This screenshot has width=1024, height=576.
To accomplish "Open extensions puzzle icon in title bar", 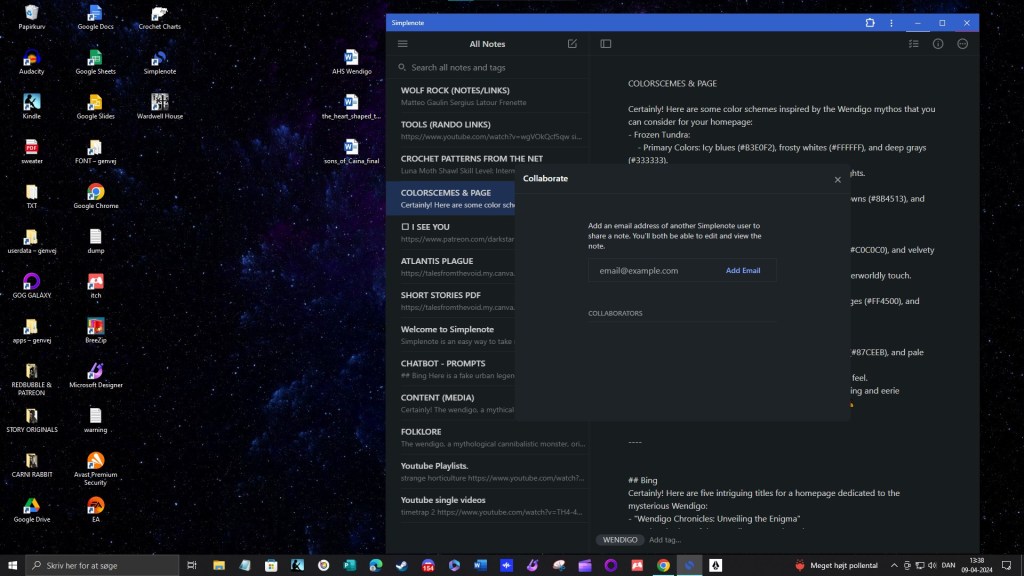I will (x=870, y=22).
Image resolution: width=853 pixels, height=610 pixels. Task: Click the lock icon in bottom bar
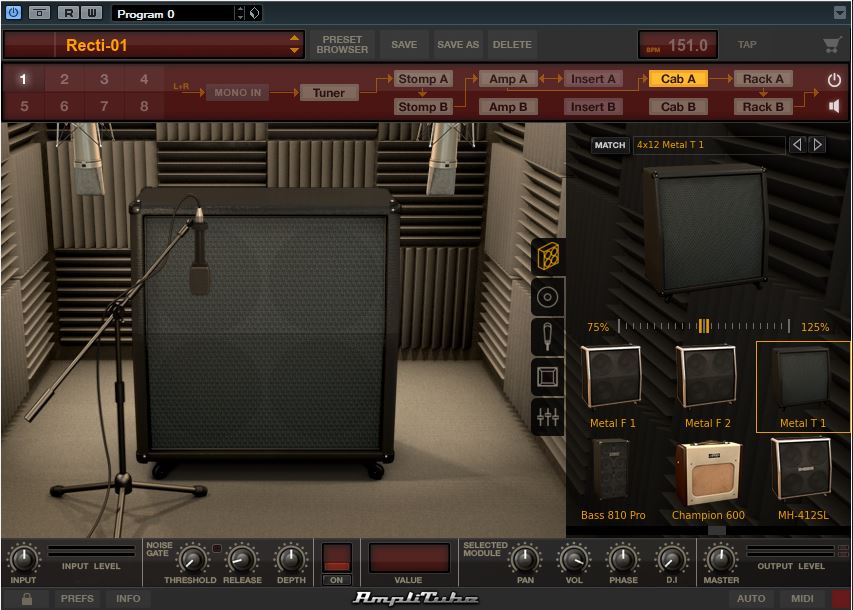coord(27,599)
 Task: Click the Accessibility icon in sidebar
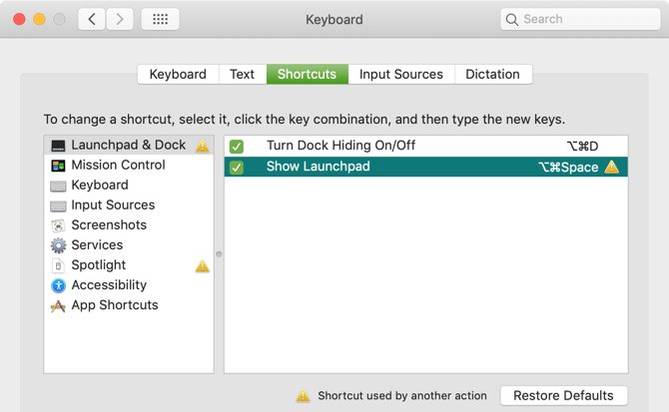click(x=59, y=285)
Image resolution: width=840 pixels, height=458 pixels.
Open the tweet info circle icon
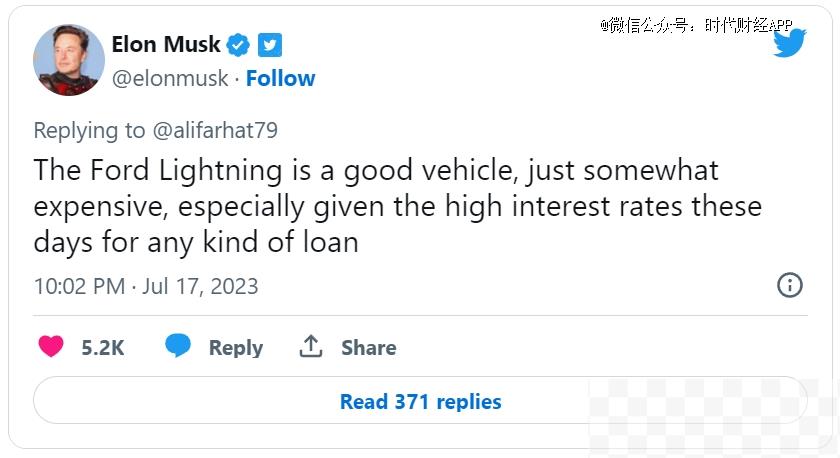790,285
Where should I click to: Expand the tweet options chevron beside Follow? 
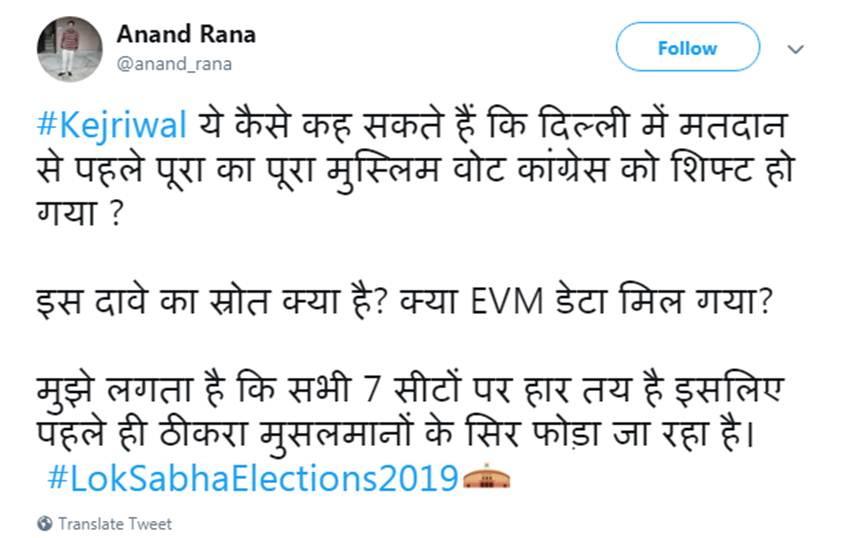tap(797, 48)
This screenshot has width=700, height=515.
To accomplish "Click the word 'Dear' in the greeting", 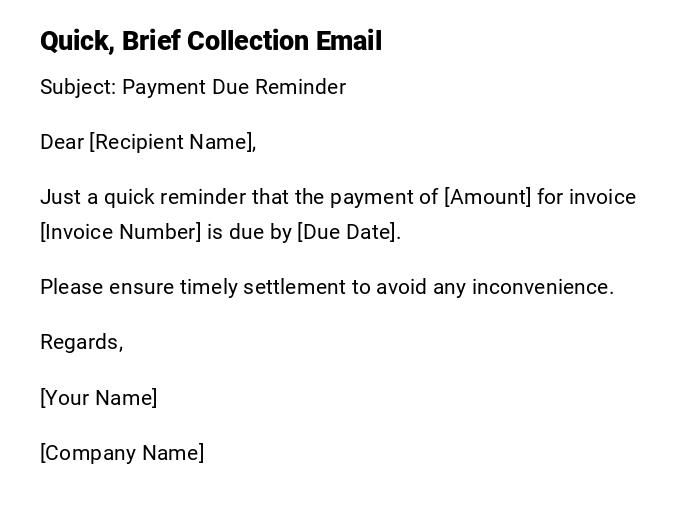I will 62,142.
---
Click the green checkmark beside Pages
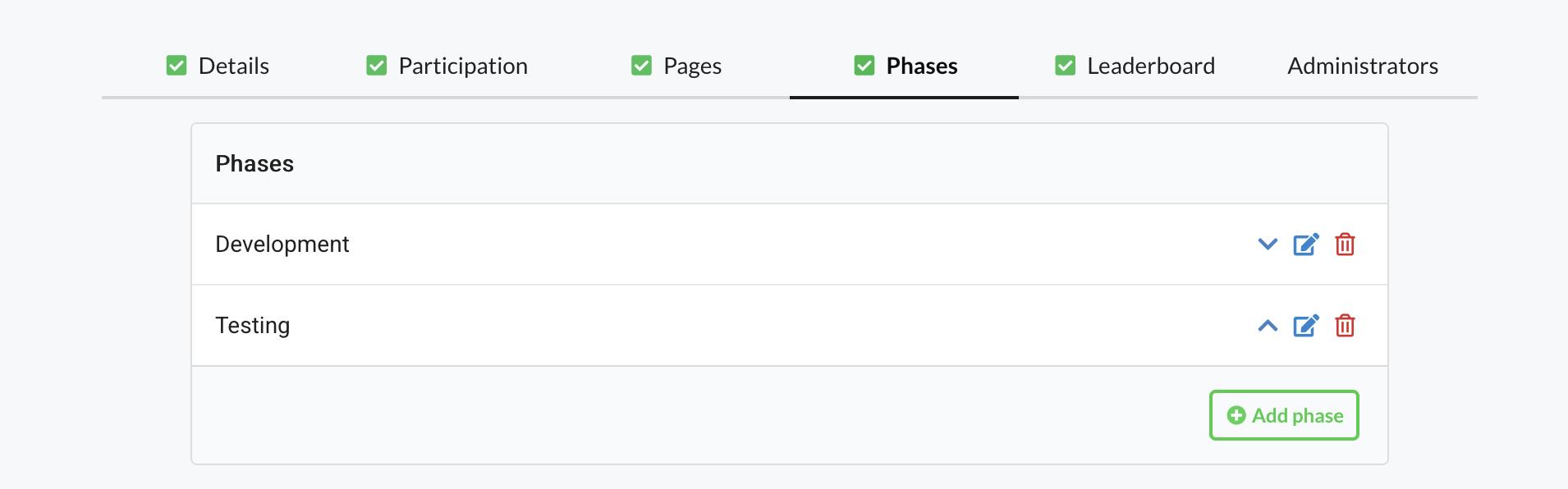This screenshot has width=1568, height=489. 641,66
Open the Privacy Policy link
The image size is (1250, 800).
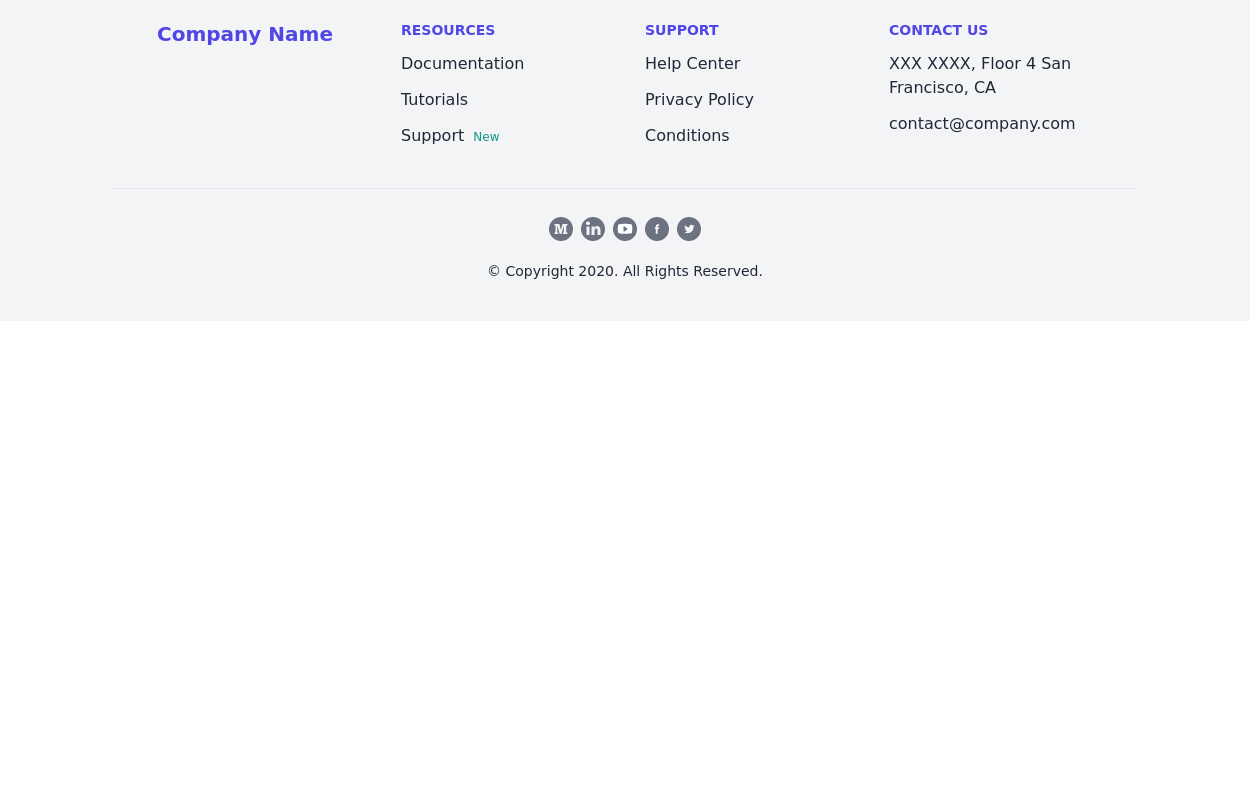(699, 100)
...
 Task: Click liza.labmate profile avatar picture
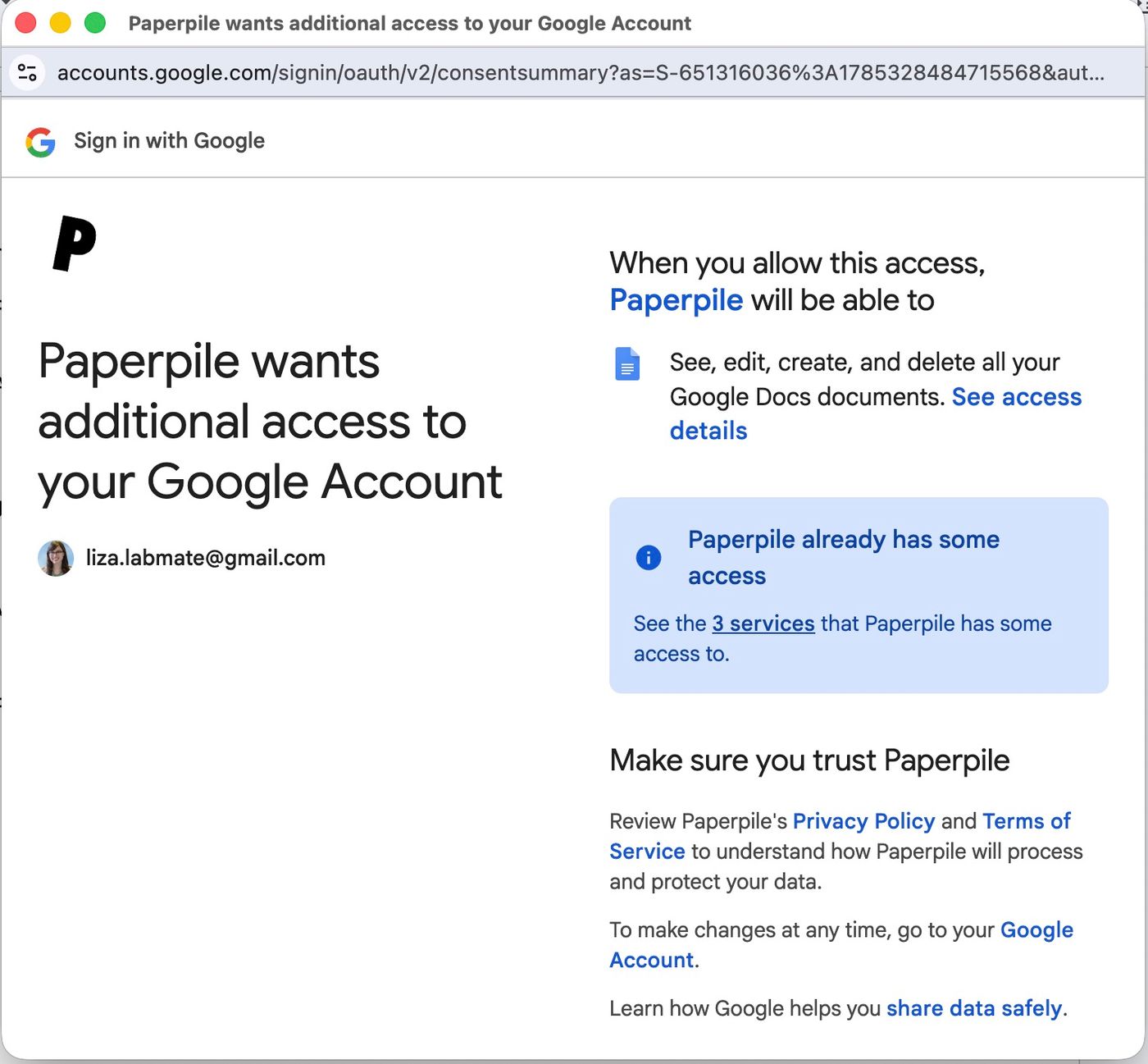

#### EXERCISE GOAL
Above, find the line holding "Image resolution: width=853" and the line holding "Image resolution: width=840". Print exactly those two lines and every line between them, but no pictures.

#### FINISHED EXERCISE
Image resolution: width=853 pixels, height=610 pixels. Task: Click the lock icon in bottom bar
coord(27,599)
 Task: Click the Accessibility icon in sidebar
click(x=59, y=285)
Image resolution: width=840 pixels, height=458 pixels.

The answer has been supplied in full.